CS 231N Lecture 3: Loss Functions and Optimization

Administrative Notes

• Assignment 1: Released, due Thursday, April 20th at 11:59 p.m.
  • Link available on the course website.
  • Due date adjusted to allow a full two weeks for completion.
  • Submit final zip file on Canvas.
• Piazza: Check for administrative updates and example project ideas.
  • Example project ideas posted; contact mentors directly.
• Office Hours: Posted on the course website as a Google calendar.
• Google Cloud Credits: Each student can receive an additional $100 credit for use in assignments and projects. Instructions will be sent out.

Lecture Content

Recap of Lecture 2

• Data-Driven Approach: Challenges in image classification.
• k-Nearest Neighbor Classifier: Introduction to data-driven mindset.
• Linear Classification: Learning templates per class, utilizing parameter matrix W.
• Image Classification Problem: Stretching out images into vectors, using the linear classifier.
• Hyperparameters and Cross Validation: Strategies discussed.

Today's Topic: Loss Functions and Optimization

Linear Classifier Recap

• Linear Classifier: Parameter matrix W, stretching images into vectors.
• Loss Function: Quantifying badness of W, guiding optimization.
• Optimization: Searching for the least bad W.

Loss Functions

1. Multi-Class SVM Loss:
   • Formulation: Compare score of the correct category and incorrect categories.
   • Example: Sum of margins of incorrect categories minus correct class plus margin of 1.
   • Min/Max Loss: Min is 0, Max is infinity.
   • Initial Loss: Usually, C-1 (number of classes minus one) if all scores are zero.
   • Regularization: Incorporate L2, L1, or other regularization to avoid overfitting.
2. Softmax/Multinomial Logistic Regression Loss:
   • Formulation: Probabilistic interpretation, scores transformed via softmax.
   • Loss: Negative log probability of the true class.
   • Min/Max Loss: Min is theoretically 0, Max is infinity.

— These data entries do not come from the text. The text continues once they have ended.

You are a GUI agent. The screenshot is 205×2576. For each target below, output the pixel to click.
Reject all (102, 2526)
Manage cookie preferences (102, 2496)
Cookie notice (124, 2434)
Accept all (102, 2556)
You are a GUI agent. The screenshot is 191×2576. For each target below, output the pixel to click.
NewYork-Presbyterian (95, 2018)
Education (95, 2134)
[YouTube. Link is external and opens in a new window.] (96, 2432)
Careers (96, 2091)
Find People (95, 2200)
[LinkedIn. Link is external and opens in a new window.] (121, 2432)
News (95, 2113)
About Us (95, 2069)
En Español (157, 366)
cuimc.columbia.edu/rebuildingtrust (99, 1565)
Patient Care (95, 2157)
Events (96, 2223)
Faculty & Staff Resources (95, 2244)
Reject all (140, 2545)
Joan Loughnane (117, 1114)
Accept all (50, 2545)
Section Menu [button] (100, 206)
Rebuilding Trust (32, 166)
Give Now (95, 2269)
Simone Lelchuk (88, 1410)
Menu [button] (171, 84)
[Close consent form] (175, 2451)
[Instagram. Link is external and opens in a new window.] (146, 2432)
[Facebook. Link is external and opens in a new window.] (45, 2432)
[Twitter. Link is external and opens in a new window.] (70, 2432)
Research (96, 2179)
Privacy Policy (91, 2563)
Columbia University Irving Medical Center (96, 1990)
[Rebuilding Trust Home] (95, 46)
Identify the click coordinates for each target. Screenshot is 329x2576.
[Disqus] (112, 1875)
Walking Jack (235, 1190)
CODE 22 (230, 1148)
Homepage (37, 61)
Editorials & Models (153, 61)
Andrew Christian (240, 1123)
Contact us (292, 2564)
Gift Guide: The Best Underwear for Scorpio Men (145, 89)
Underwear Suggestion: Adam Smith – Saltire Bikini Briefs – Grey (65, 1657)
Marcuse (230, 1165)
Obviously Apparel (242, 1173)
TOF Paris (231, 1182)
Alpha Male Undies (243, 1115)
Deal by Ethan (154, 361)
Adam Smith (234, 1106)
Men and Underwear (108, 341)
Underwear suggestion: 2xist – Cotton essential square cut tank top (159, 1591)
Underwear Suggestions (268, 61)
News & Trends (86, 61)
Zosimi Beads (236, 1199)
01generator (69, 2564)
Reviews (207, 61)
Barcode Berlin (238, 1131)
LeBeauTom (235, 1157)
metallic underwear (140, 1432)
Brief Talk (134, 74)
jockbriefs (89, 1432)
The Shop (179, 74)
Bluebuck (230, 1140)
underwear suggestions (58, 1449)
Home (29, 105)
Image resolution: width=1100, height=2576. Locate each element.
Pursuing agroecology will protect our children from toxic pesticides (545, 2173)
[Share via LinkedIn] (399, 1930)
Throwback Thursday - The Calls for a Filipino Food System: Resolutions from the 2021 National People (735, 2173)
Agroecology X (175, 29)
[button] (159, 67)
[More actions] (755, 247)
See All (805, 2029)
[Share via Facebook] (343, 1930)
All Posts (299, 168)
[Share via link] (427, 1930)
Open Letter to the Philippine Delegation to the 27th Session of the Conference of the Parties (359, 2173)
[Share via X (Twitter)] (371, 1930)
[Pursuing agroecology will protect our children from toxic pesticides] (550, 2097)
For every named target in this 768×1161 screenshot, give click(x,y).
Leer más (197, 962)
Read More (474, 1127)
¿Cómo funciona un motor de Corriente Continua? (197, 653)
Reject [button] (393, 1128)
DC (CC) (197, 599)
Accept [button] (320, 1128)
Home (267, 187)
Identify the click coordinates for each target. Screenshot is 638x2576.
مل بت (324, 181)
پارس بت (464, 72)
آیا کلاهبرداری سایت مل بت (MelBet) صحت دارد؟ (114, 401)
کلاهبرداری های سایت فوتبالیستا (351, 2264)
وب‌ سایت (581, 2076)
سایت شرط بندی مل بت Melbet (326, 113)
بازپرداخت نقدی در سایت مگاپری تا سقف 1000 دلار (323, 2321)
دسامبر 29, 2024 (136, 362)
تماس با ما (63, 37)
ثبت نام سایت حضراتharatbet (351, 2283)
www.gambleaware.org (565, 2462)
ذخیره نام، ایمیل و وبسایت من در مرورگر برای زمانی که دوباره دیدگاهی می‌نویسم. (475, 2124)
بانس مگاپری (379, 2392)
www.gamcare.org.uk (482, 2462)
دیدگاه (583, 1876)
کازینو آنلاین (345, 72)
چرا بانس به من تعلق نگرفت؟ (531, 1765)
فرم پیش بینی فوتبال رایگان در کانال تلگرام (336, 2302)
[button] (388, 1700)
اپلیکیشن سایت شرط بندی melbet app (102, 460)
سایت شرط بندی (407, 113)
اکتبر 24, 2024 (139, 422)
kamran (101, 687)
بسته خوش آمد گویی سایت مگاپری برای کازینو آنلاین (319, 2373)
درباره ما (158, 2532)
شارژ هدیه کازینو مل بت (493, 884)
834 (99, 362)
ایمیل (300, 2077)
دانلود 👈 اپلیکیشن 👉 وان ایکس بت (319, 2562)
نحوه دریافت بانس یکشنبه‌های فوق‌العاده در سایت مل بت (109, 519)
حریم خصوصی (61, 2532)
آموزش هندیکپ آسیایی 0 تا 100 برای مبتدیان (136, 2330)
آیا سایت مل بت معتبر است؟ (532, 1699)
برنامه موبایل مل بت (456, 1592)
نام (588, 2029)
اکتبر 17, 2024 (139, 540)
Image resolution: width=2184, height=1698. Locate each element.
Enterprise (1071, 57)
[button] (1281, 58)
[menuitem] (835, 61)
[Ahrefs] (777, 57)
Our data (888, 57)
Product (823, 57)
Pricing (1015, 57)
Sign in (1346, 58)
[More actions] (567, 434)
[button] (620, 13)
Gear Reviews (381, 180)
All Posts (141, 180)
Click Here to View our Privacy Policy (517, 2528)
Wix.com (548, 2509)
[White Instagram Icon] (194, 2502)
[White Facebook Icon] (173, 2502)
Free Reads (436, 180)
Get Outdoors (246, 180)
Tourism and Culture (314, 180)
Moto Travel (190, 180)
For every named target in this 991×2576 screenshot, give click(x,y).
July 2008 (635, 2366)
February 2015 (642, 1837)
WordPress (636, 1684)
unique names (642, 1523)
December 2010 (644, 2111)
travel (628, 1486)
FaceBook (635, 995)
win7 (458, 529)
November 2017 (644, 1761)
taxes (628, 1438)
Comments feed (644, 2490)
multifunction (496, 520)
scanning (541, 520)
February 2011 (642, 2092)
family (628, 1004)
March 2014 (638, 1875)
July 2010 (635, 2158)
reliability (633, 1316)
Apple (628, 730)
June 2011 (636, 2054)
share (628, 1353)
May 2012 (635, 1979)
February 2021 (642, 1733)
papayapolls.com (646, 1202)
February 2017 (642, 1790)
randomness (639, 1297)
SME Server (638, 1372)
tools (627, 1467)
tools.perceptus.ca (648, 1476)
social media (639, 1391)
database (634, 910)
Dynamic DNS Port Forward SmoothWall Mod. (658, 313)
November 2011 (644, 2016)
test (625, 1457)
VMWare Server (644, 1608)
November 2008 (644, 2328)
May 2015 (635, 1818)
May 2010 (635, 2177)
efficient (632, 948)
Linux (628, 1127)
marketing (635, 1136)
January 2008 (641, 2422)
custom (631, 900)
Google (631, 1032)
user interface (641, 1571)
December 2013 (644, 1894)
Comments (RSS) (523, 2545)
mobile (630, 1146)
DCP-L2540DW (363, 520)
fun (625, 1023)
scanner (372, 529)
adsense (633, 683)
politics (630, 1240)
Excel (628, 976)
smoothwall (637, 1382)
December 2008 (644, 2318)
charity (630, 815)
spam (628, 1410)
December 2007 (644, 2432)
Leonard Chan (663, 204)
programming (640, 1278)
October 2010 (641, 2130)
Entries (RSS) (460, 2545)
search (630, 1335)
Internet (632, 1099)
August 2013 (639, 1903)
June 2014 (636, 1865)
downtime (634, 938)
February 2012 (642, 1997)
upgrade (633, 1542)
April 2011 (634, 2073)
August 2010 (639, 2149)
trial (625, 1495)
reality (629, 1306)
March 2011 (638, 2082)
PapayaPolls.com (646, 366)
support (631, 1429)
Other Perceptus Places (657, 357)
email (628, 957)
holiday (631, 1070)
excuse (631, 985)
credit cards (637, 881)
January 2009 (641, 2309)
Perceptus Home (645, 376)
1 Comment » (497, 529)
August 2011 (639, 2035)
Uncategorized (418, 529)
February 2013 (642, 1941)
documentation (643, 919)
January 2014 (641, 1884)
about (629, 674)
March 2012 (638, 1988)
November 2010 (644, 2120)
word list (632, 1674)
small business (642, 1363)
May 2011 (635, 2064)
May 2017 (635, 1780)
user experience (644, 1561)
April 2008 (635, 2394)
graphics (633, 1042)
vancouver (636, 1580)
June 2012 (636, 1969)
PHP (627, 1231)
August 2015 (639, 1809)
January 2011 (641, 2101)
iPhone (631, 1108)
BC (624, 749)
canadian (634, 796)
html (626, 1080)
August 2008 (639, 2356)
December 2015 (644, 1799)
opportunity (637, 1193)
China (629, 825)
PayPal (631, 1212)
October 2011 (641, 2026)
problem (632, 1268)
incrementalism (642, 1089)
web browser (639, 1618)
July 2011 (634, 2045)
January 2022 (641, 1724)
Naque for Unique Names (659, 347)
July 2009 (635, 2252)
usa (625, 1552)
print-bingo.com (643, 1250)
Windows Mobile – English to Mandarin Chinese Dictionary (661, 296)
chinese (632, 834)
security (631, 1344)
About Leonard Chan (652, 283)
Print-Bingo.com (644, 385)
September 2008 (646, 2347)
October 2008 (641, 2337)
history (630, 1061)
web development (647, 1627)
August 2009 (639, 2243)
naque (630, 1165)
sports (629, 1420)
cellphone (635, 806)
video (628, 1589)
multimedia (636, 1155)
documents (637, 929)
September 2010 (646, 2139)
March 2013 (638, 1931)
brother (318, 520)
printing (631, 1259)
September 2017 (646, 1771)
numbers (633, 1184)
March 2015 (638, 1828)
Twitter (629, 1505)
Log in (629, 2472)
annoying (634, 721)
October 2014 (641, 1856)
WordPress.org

Regularization and Generalization

• Regularization: Prevents overfitting, prefer simpler models (Occam's Razor).
• Types:
  • L2 Regularization (Weight Decay): Penalizes the Euclidean norm of W.
  • L1 Regularization: Encourages sparsity.
  • Elastic Net: Combination of L1 and L2.
  • Max Norm Regularization.
  • Others: Dropout, batch normalization, and other specific to deep learning.

Optimization

• Gradient Descent: Basic algorithm for minimizing the loss function by iterative updates.
  • Stochastic Gradient Descent: Using a minibatch of data for more efficient updates.
  • Learning Rate: Crucial hyperparameter.
  • Advanced Techniques: Variants like momentum and Adam optimizer enhance performance.

Practical Tips

• Numerical Gradients: Use for debugging and verifying analytic gradients.
• Interactive Demos: Tools available to visualize and comprehend the optimization process better.

Image Features

• Pre-Deep Learning: Manual feature extraction stages were common.
  • Color Histograms: Counting colors in an image.
  • Histogram of Oriented Gradients (HOG): Capturing edge directions in an image.
  • Bag of Words: Inspired by NLP, used for visual words in an image.

Next Lecture

• Dive deeper into neural networks, feature extraction learned from data, and backpropagation.